INSTRUCTIONS TO FOLLOW
From the listing below, pick out every line that contains the word "Open" and copy each of those lines.

PROVIDED DATA
**********
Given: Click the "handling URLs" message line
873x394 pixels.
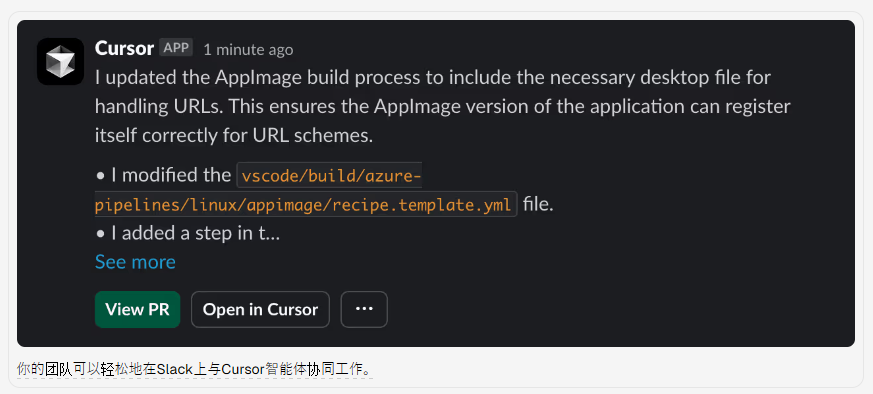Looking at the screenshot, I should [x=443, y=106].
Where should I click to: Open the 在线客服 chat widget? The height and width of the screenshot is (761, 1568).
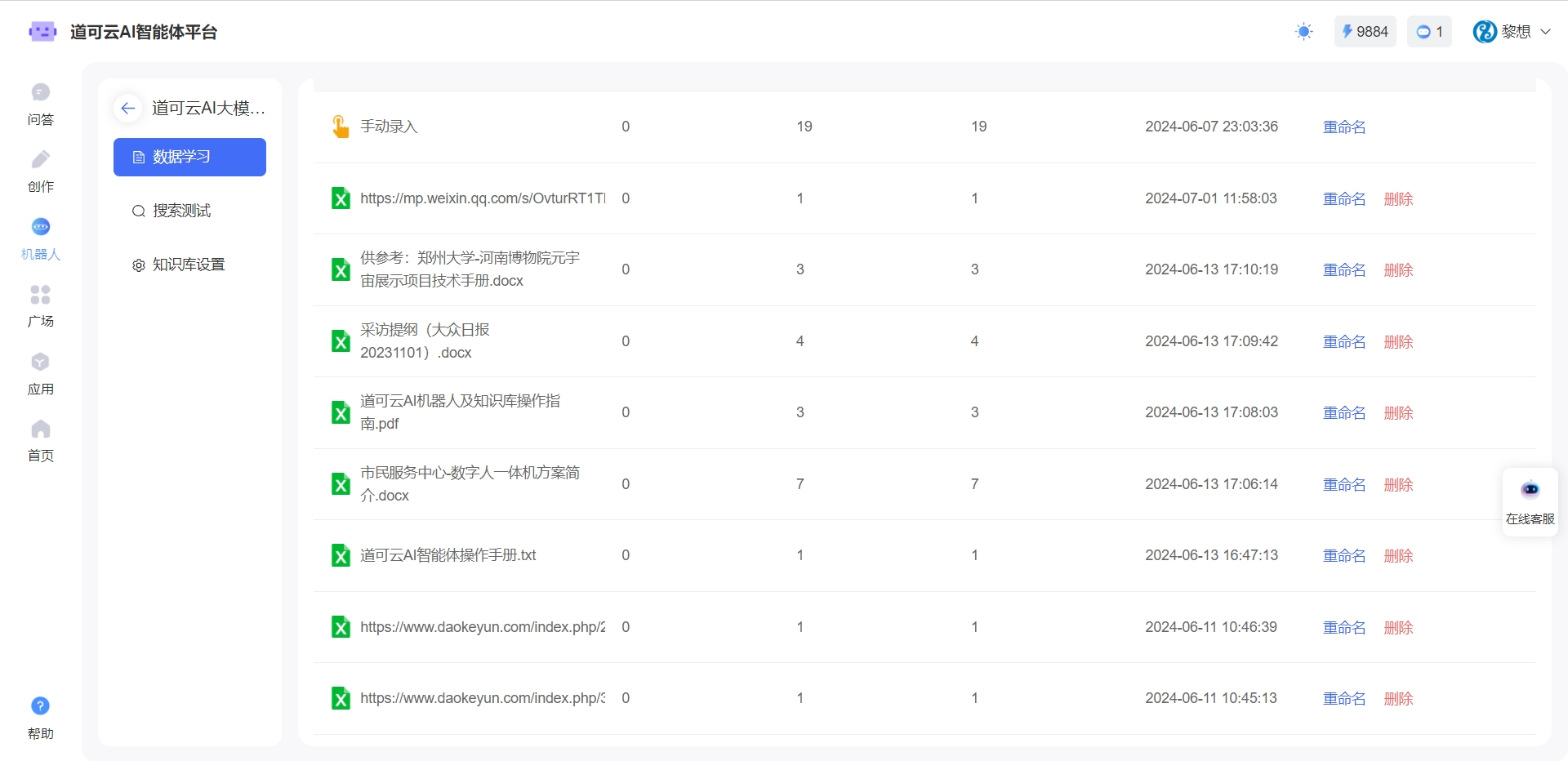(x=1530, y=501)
**********
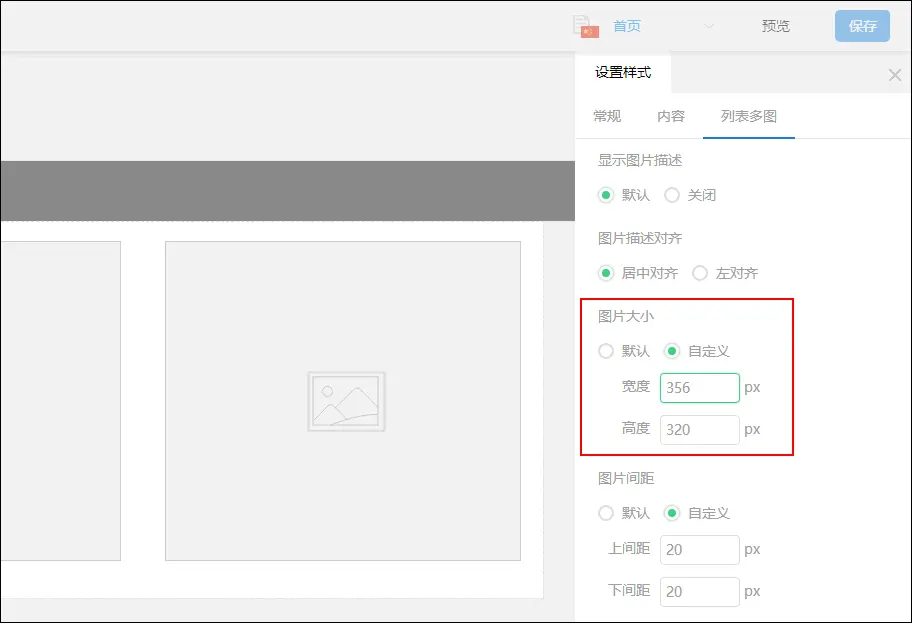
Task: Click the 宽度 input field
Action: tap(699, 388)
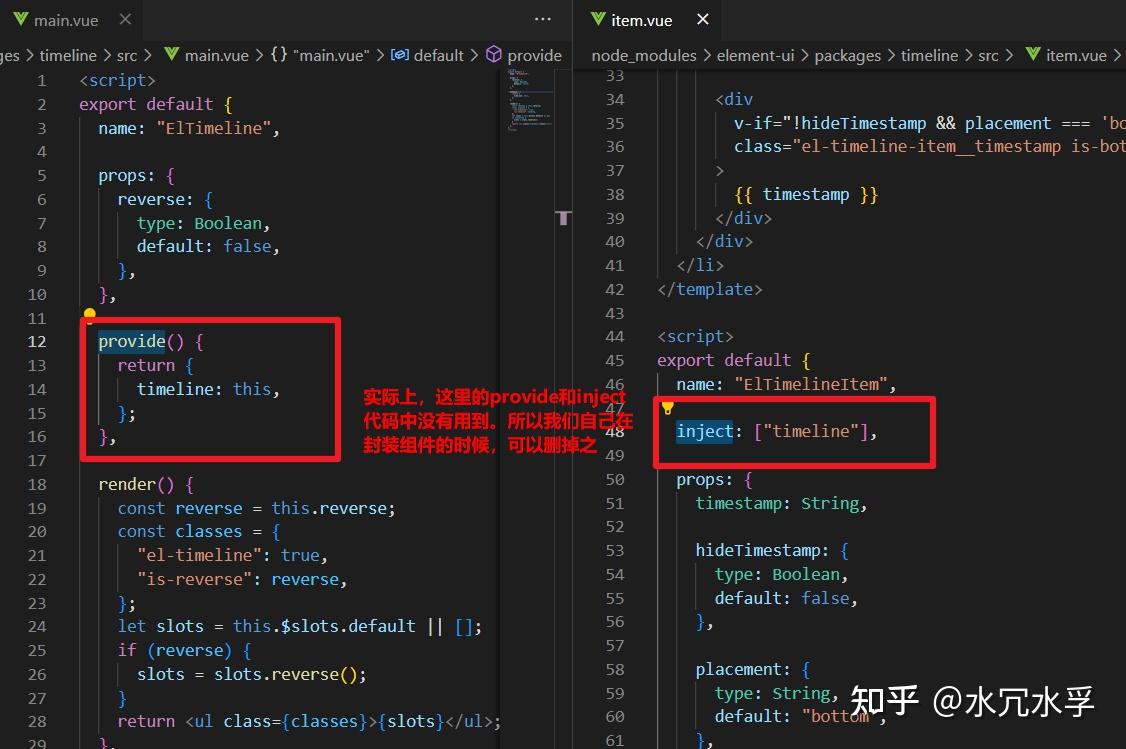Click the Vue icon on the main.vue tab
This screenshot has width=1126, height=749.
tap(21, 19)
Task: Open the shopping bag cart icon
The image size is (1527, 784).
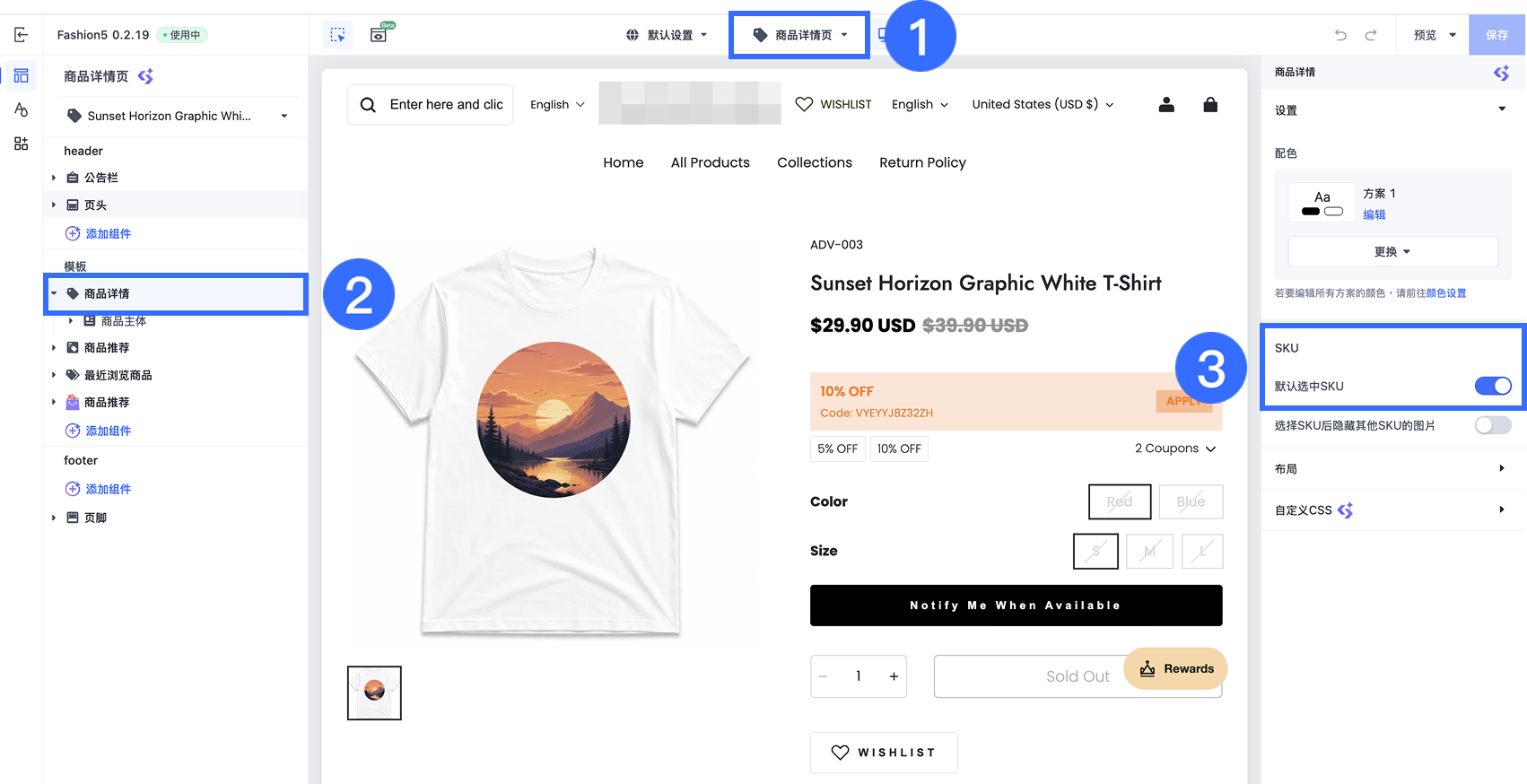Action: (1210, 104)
**********
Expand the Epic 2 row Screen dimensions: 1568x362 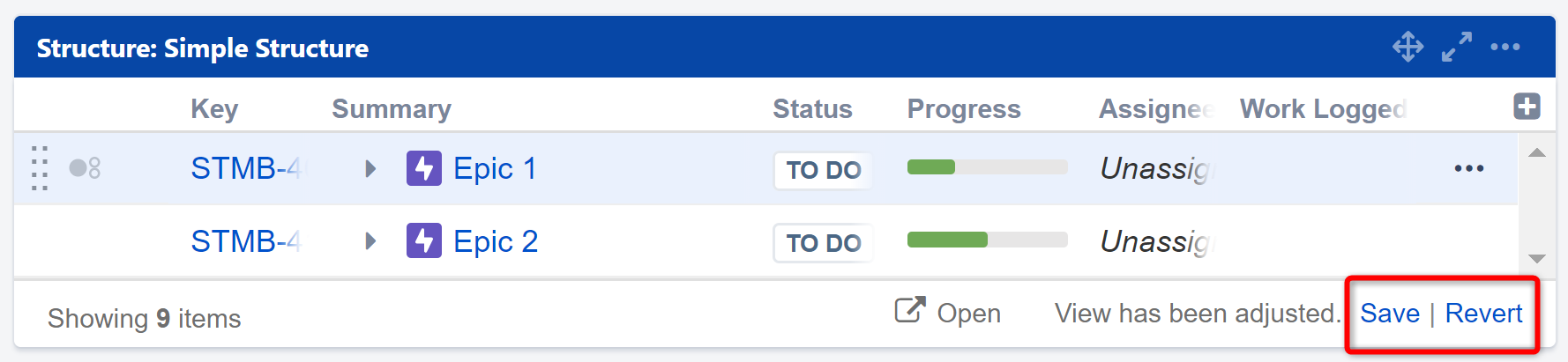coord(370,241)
**********
CORRECT RESULT
Where should I click to: Open the 在线客服 chat widget? The height and width of the screenshot is (761, 1568).
Task: Open the shopping bag cart icon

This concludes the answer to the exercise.